◆ SOURCE TEXT ◆
Elevator systems are useful for carrying passengers and items between different levels of a building. Many elevator systems are traction-based and include traction ropes that suspend the elevator car and a counterweight. A machine causes movement of a traction sheave that, in turn, causes movement of the traction ropes for moving the elevator car as desired. One feature of traction-based elevator systems is a compensation assembly including compensation ropes suspended beneath the car and counterweight and a tie down mechanism near the bottom of the hoistway. The compensation assembly facilitates maintaining appropriate tension on the traction ropes to achieve desired traction.
Certain conditions may develop that introduce or cause the ropes to sway or move laterally from side to side. Rope sway is problematic. At a minimum, rope sway introduces vibration and hinders ride quality. In some situations, the rope sway can be extensive enough to cause the swaying ropes to contact other system components or the hoistway walls, which can damage those components or the ropes. High rise buildings are particularly susceptible to rope sway because of the extensive length of the ropes.
A variety of rope sway mitigation proposals have been made but none of them adequately address hoistway wind as a potential cause of rope sway.
An illustrative example embodiment of an elevator system monitoring assembly includes a wind detector configured to detect wind in a hoistway and to provide a wind detector output regarding the detected wind. A processor is configured to receive the wind detector output, determine whether at least one characteristic of the detected wind satisfies at least one predetermined criterion corresponding to an effect on the elevator system, and provide an indication of the satisfied criterion, the effect on the elevator system, or both.
In an embodiment having at least one feature of the elevator system monitoring assembly of the previous paragraph, the wind detector comprises an anemometer and the wind detector output indicates a speed of detected wind.
In an embodiment having at least one feature of the elevator system monitoring assembly of any of the previous paragraphs, the wind detector output indicates a frequency of gusts of the detected wind.

◆ STATED GOAL 1 ◆
Rename "訪客簿" to "留言板" in the records running from the line that contains "作家：廚房裡的酒鬼 (626, 128)" through the line that contains "關於我們 (290, 515)". Return only those lines, with nothing else changed.

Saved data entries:
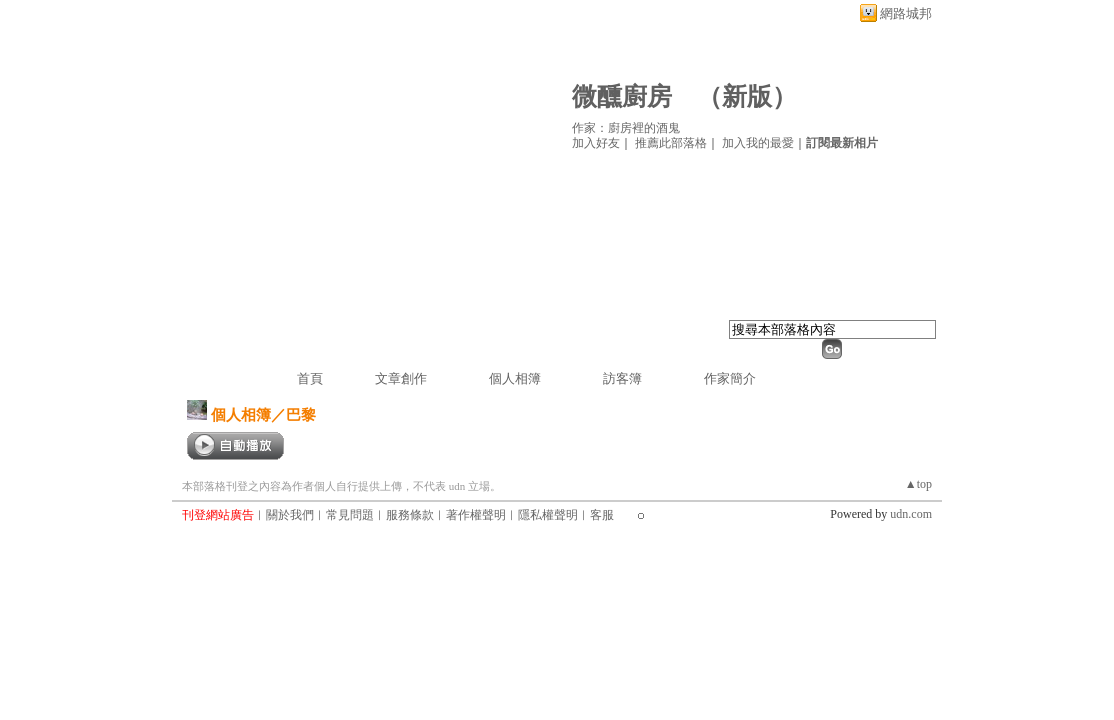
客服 (602, 515)
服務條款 (410, 515)
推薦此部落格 (671, 143)
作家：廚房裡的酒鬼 (626, 128)
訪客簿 (622, 378)
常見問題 (350, 515)
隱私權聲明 (548, 515)
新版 (747, 96)
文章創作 (401, 378)
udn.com (911, 514)
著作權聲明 (476, 515)
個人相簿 (515, 378)
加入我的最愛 (758, 143)
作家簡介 (730, 378)
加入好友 (596, 143)
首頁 (310, 378)
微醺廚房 (622, 96)
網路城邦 (906, 13)
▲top (918, 484)
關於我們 (290, 515)
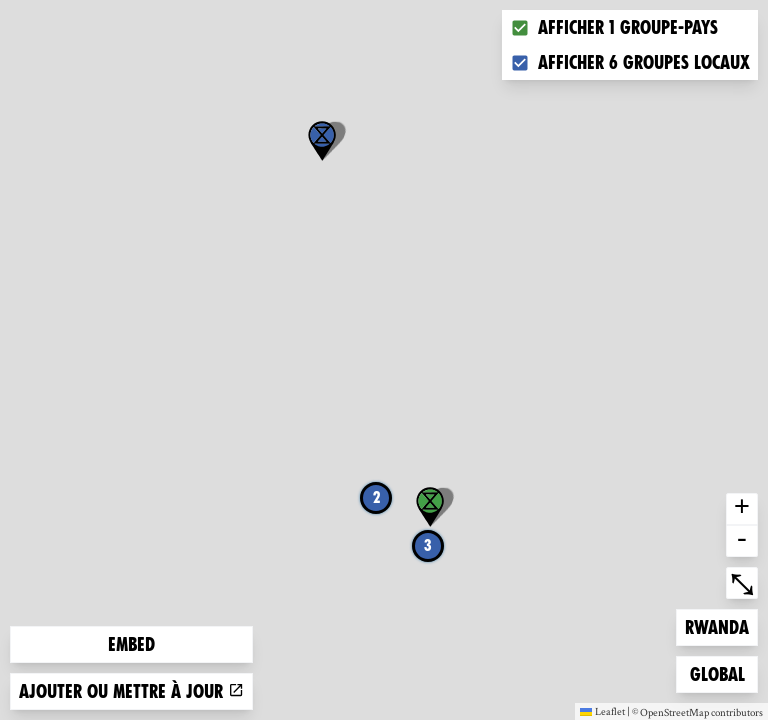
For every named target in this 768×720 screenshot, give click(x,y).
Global (722, 672)
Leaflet (602, 711)
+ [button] (742, 509)
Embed (131, 644)
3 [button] (428, 545)
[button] (322, 141)
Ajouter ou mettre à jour (131, 691)
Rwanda (717, 625)
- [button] (742, 541)
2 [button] (376, 497)
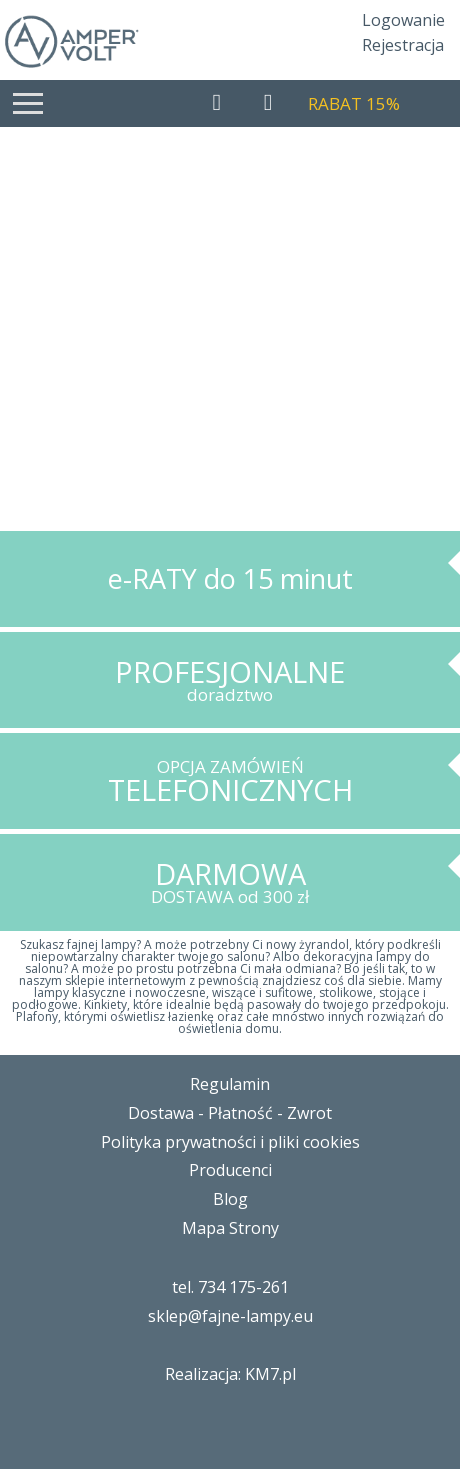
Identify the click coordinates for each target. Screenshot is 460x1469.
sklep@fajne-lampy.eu (230, 1316)
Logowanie (403, 20)
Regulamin (230, 1084)
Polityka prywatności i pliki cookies (230, 1142)
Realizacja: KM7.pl (230, 1374)
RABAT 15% (354, 103)
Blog (230, 1199)
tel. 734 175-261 (230, 1287)
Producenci (230, 1170)
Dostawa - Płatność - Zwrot (230, 1113)
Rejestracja (403, 45)
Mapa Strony (230, 1228)
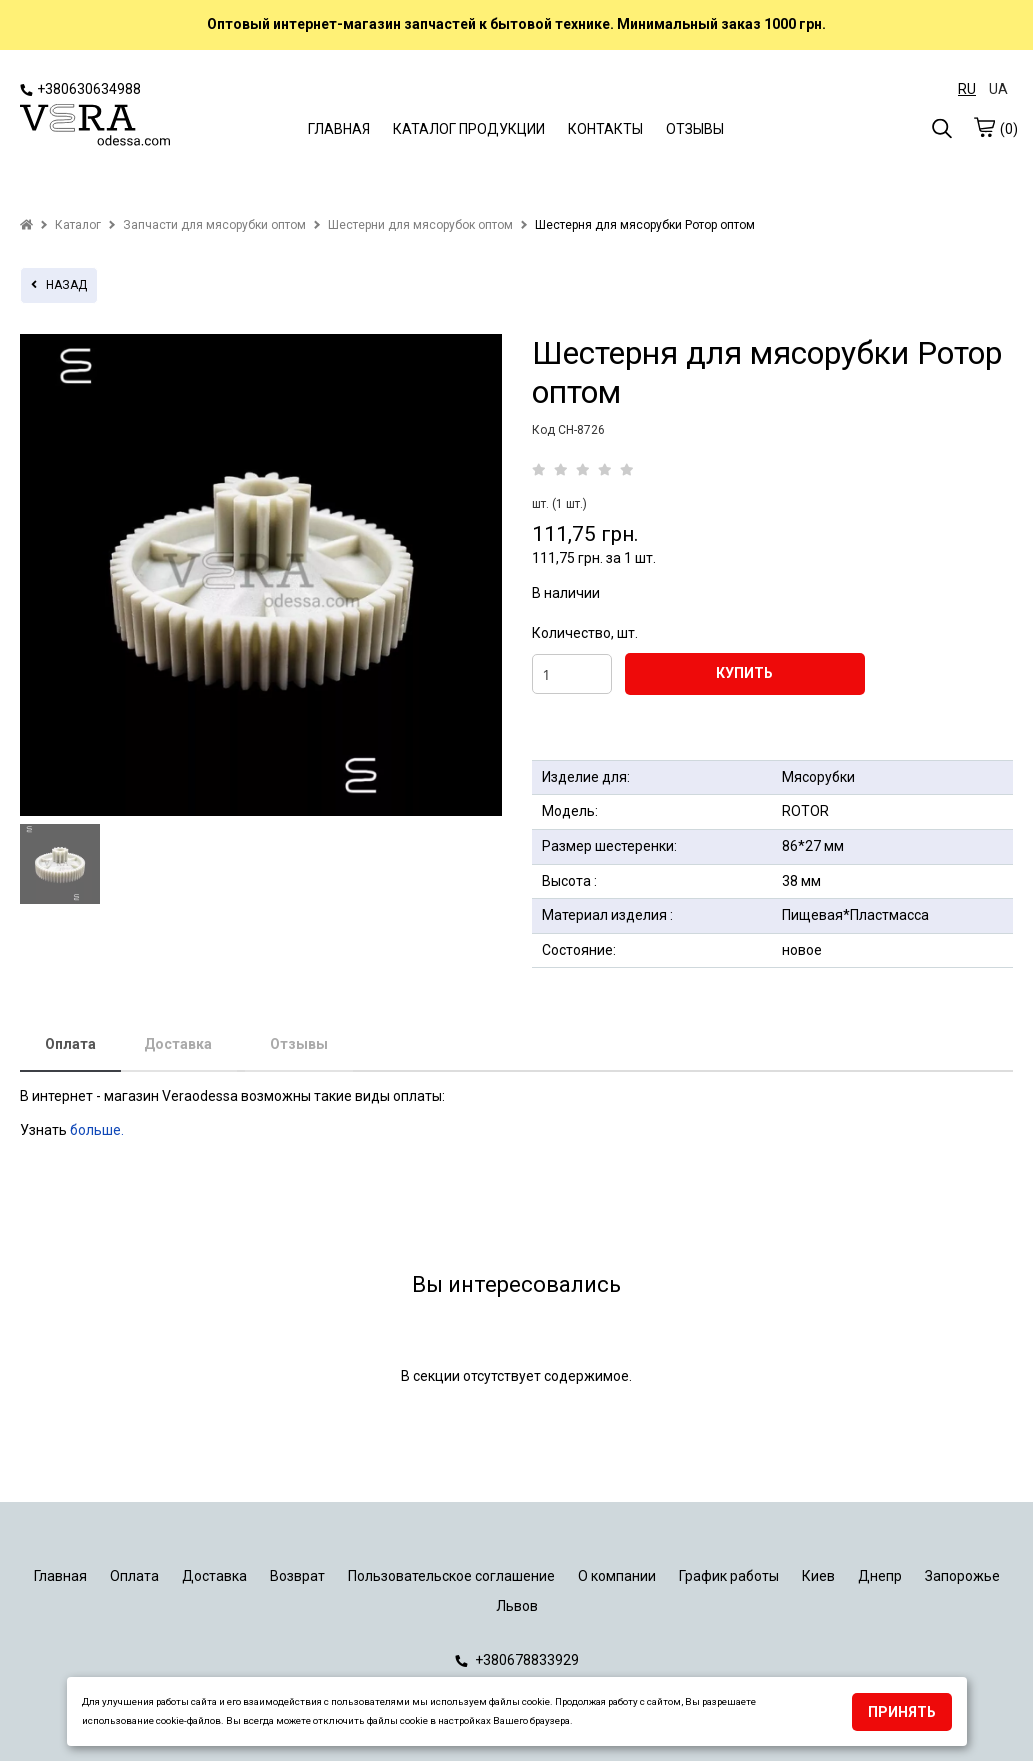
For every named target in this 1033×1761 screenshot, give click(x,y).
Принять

◆ STATED GOAL 2 ◆
Please write out the stretch of the elevator rope-sway text from "Certain conditions may" through "of the ropes.", word for word.

◆ EXERCISE SOLUTION 1 ◆
作家：廚房裡的酒鬼 (626, 128)
留言板 (622, 378)
常見問題 (350, 515)
隱私權聲明 (548, 515)
新版 (747, 96)
文章創作 (401, 378)
udn.com (911, 514)
著作權聲明 (476, 515)
個人相簿 (515, 378)
加入我的最愛 (758, 143)
作家簡介 (730, 378)
加入好友 (596, 143)
首頁 (310, 378)
微醺廚房 (622, 96)
網路城邦 (906, 13)
▲top (918, 484)
關於我們 (290, 515)

◆ EXERCISE SOLUTION 2 ◆
Certain conditions may develop that introduce or cause the ropes to sway or move laterally from side to side. Rope sway is problematic. At a minimum, rope sway introduces vibration and hinders ride quality. In some situations, the rope sway can be extensive enough to cause the swaying ropes to contact other system components or the hoistway walls, which can damage those components or the ropes. High rise buildings are particularly susceptible to rope sway because of the extensive length of the ropes.